Uygurlar, toplandıkları kamplarda ve uzak fabrikalarda ucuz iş gücü olarak kullanılıyor

Çin Halk Cumhuriyeti’nin  “Mesleki eğitim” ya da “Aşırıcılığı engelleme” adı altında uygulamaya koyarak ülkedeki Uygur Türklerine zorunlu tabi tuttuğu toplama kampları insan hakkı aktivistlerinin tepkisini çekmeye devam etse de Pekin yönetimi bu uygulamadan geri adım atmıyor.

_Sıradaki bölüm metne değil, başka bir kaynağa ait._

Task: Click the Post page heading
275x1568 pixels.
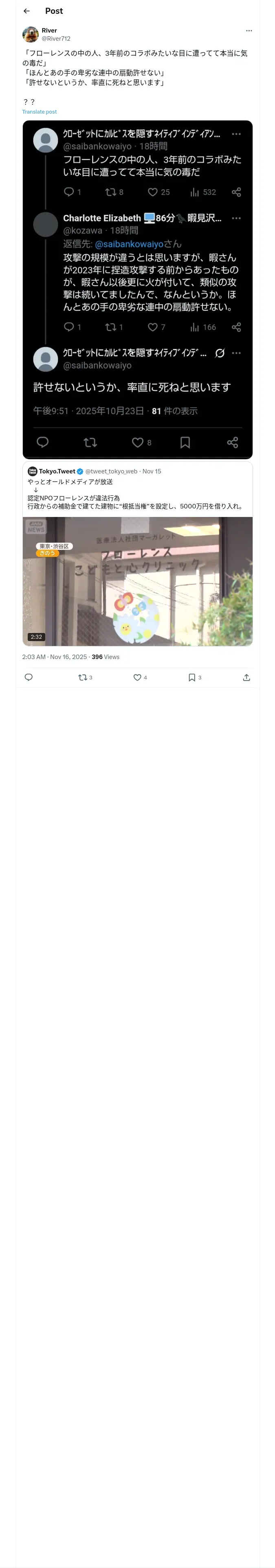Action: point(54,11)
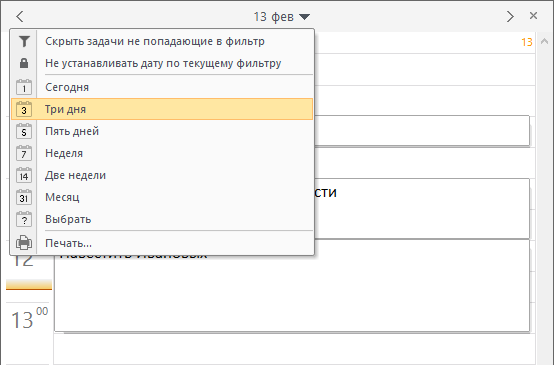The width and height of the screenshot is (554, 365).
Task: Toggle 'Не устанавливать дату по текущему фильтру'
Action: pyautogui.click(x=162, y=63)
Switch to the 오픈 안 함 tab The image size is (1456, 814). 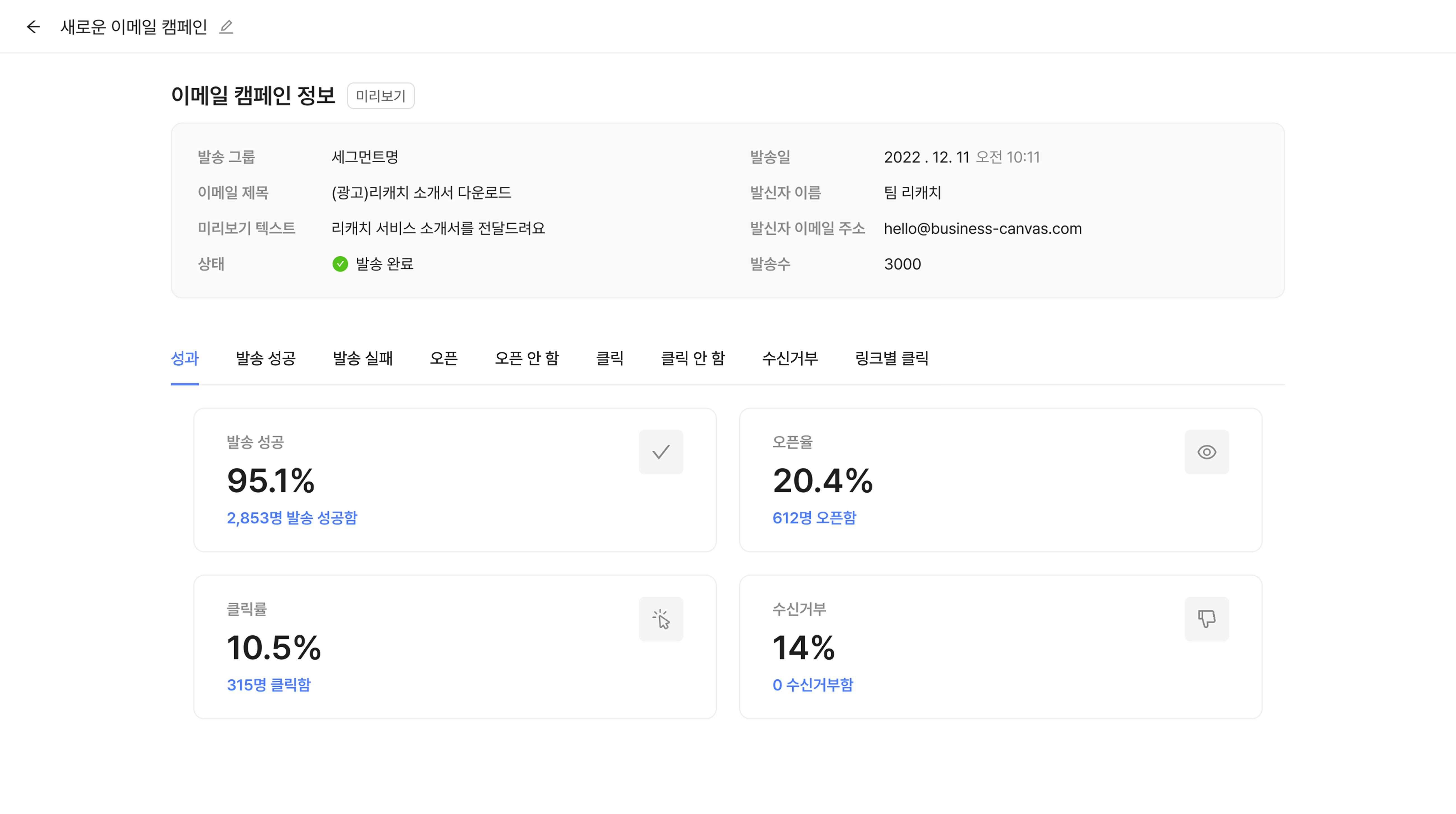click(527, 358)
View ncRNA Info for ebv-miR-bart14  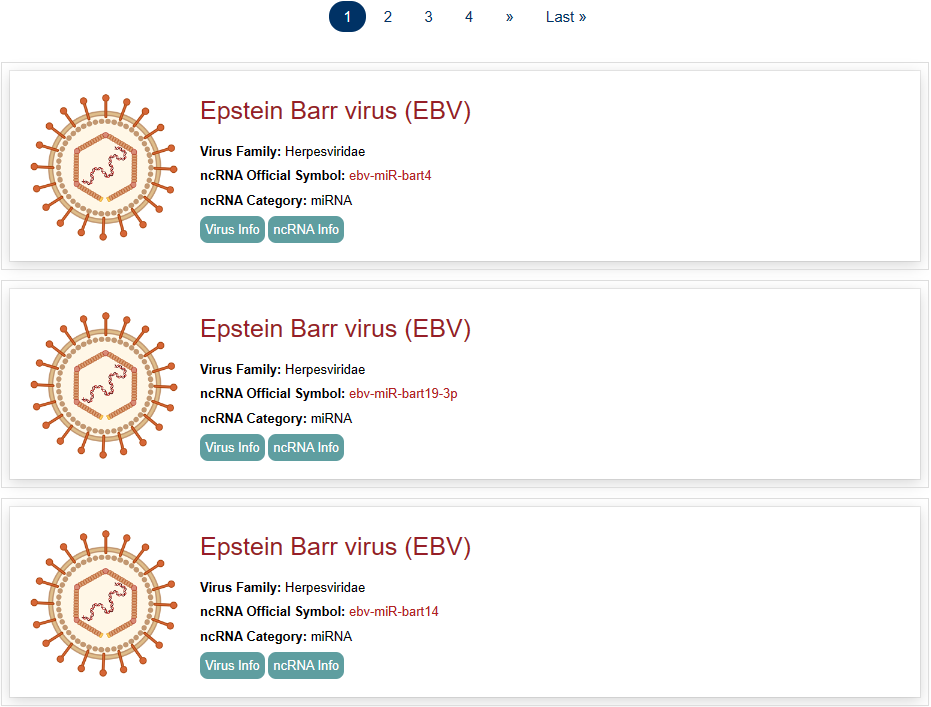[306, 666]
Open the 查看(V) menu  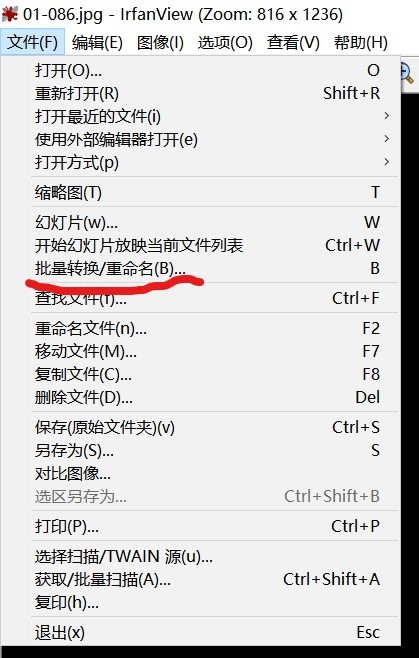pos(293,42)
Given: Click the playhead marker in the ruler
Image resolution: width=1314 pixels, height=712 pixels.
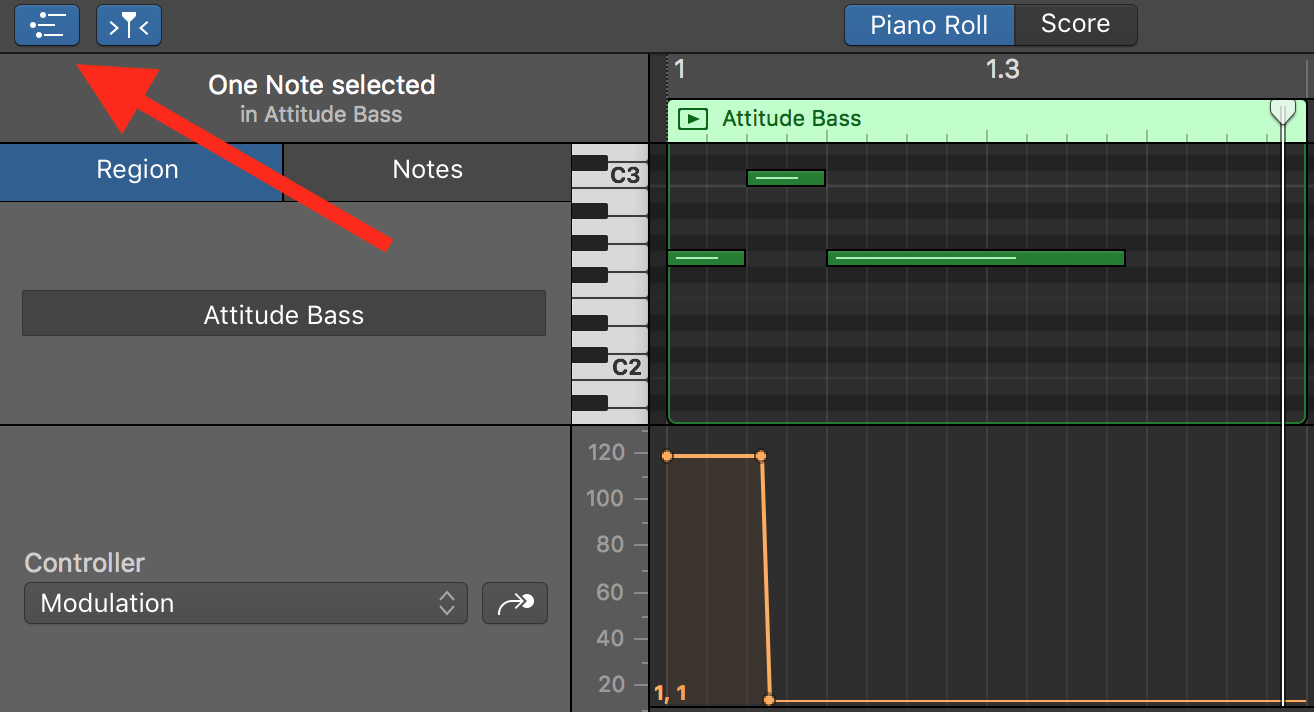Looking at the screenshot, I should pos(1283,111).
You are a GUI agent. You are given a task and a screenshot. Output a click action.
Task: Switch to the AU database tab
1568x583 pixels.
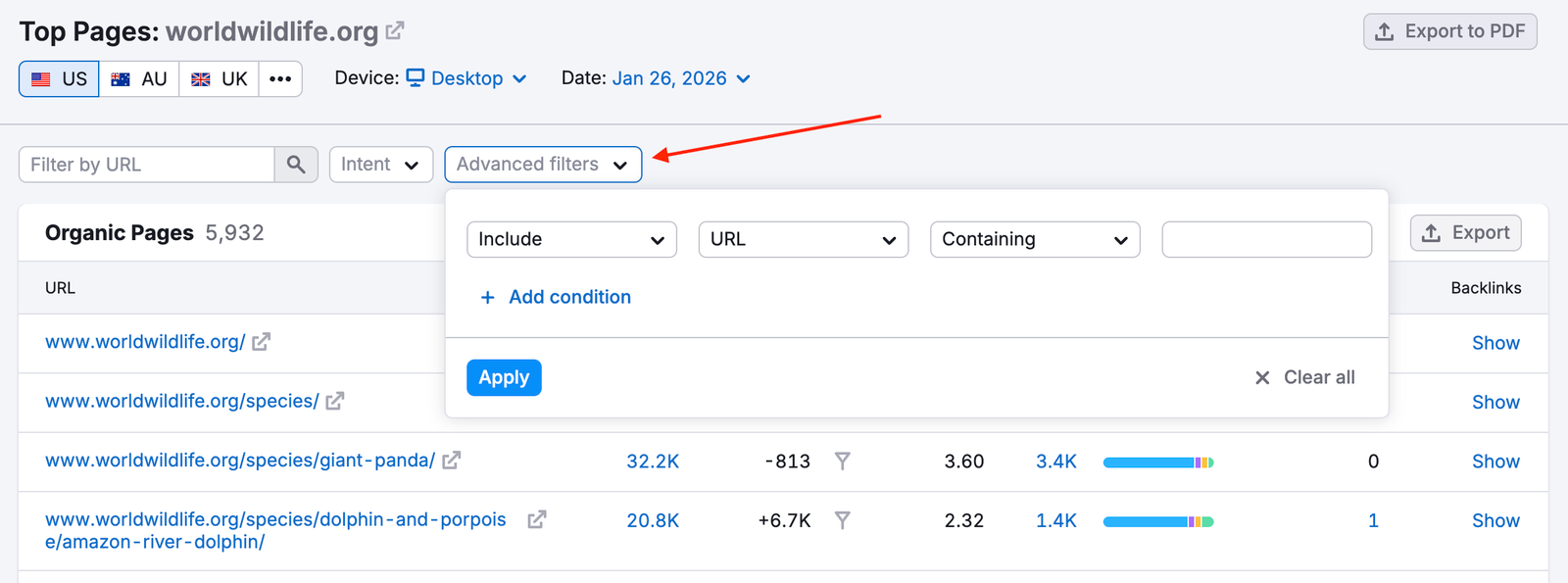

Wuhan’dan bütün dünyaya yayılan ve gezegeni etkisi altına alan yeni tip koronavirüs salgınına (Kovid-19) yönelik söz konusu kamplarda önlem almamakla eleştirilirken Çin’in bu kamplarda kurduğu fabrikalarda Uygurları ucuz iş gücü olarak kullandığı belirtildi.

Independent Türkçe’nin Uygur diasporası kaynaklarından edindiği bilgilere göre Uygurlara yönelik ihlaller sadece toplama kamplarıyla sınırlı değil.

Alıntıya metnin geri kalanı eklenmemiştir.